The channel called Rusbridger’s findings “fundamentally flawed” and lacking “impartiality”.
Any similarities between the GB News plan and Reform’s policies were entirely coincidental, GB News said, adding that it would be “completely untrue to suggest Reform had any involvement in the [BBC Charter] submission. It’s a GB News submission made independently.”
However, the plan could find favour with Reform policymakers. A GB News insider said: “It’s a 30-page blueprint for a reduced BBC. Reform could use it as an off-the-shelf prescription if it won power. But the Tories could too if they were really being radical.”
Under the plan, the 46 million “warning” or “enforcement” letters sent by TV Licensing last year would be slashed.
The GB News submission said: “Criminal sanctions for non-payment should be abolished and a more proportionate scheme for ensuring payment by those who choose to watch BBC services should be established.”
Nigel Farage has interviewed Donald Trump for GB News (Photo: GB News)Nigel Farage on the BBC
“It is fundamental root-and-branch review that is needed. It’s unsustainable as it currently is.
“It’s unacceptable in the way it behaves and a licence fee of this measure is just completely inappropriate for an online world.” (The Daily Telegraph, November 2025)
GB News on the BBC
“The licence fee model requires wholesale reform. The current model is fundamentally flawed and unfair.
“The remit should be updated to significantly scale back the BBC’s programming in areas where strong commercial provision already exists (for example current affairs, entertainment, lifestyle formats).”
Under the proposals, the BBC would also be banned from putting programmes on YouTube, a central plank of the corporation’s strategy to reach younger viewers.
Instead of providing £137m to fund the World Service alone, the Government should make a pot of money available for all broadcasters, including GB News, to bid for to make public service news programming.
GB News, which is co-owned by Sir Paul Marshall, the hedge fund tycoon and owner of The Spectator, said it was seeking a meeting with ministers to discuss its proposals.
GB News, which recorded losses of £22m last year despite growing revenues by two thirds, was mocked at its launch for registering “zero” viewers. It was fined £100,000 by Ofcom for impartiality breaches last year.
It has since seen off Rupert Murdoch’s rival channel TalkTV and marks its fifth birthday next month.
However, insiders said its BBC plan was flawed. “Everyone agrees the metropolitan, elitist BBC needs to be brought to heel but GB News shouldn’t seek to take any government money,” one on-air figure said. “It undermines our claim to be the anti-establishment channel.”

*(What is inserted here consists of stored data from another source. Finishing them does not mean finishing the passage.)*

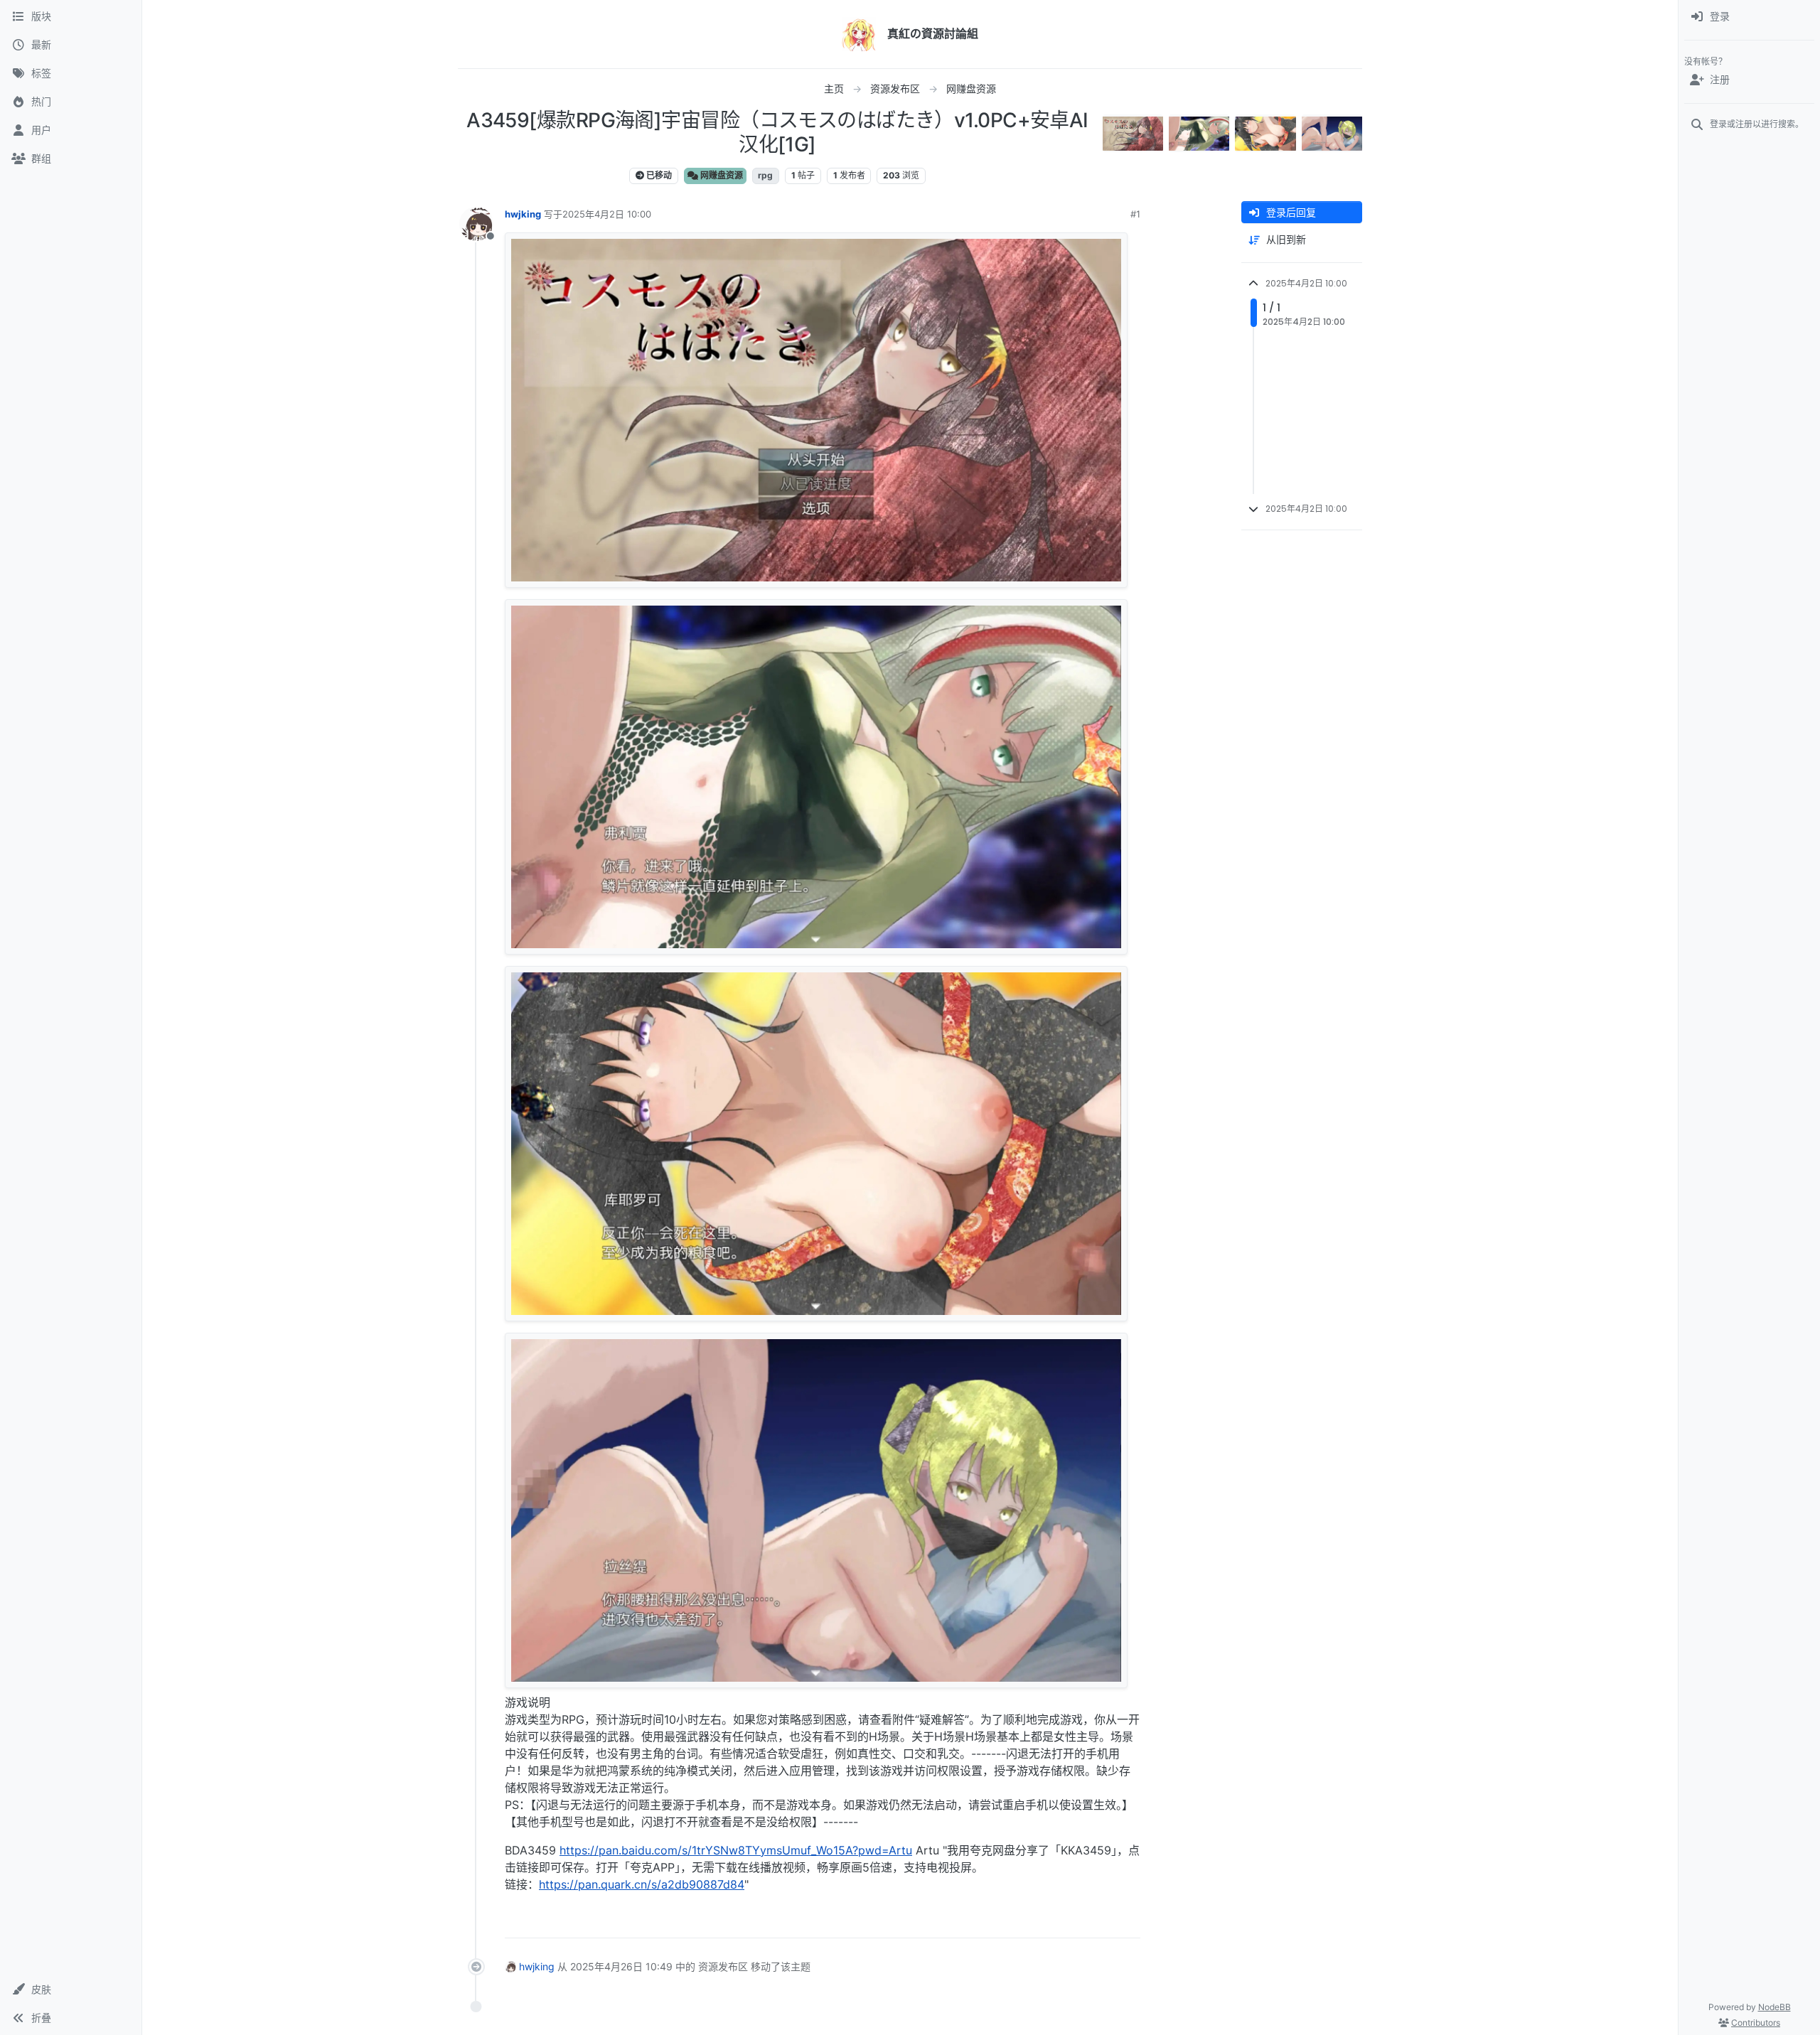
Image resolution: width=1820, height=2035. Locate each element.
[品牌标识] (859, 34)
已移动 (658, 175)
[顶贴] (1050, 1921)
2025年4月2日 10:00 (606, 214)
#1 (1135, 214)
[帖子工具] (1128, 1921)
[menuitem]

The BBC, in its Charter submission, said the licence fee was ”not sustainable” in its current form, and suggested it could be extended to people watching streaming platforms, to close a widening gap between those who use BBC services and the number of people who actually pay the fee.
A Reform spokesman said: “The party has not contributed to the GB News submission. We are still working on our broadcasting policies but remain firmly opposed to the licence fee model.”
A BBC spokesperson said: “The BBC [is] used by 94 per cent of UK adults on average per month and is still the number-one brand for media in the UK.” The spokesperson added that “Charter Review must deliver radical reform to secure a funding model that is universal, fair, sustainable, and future-proof.”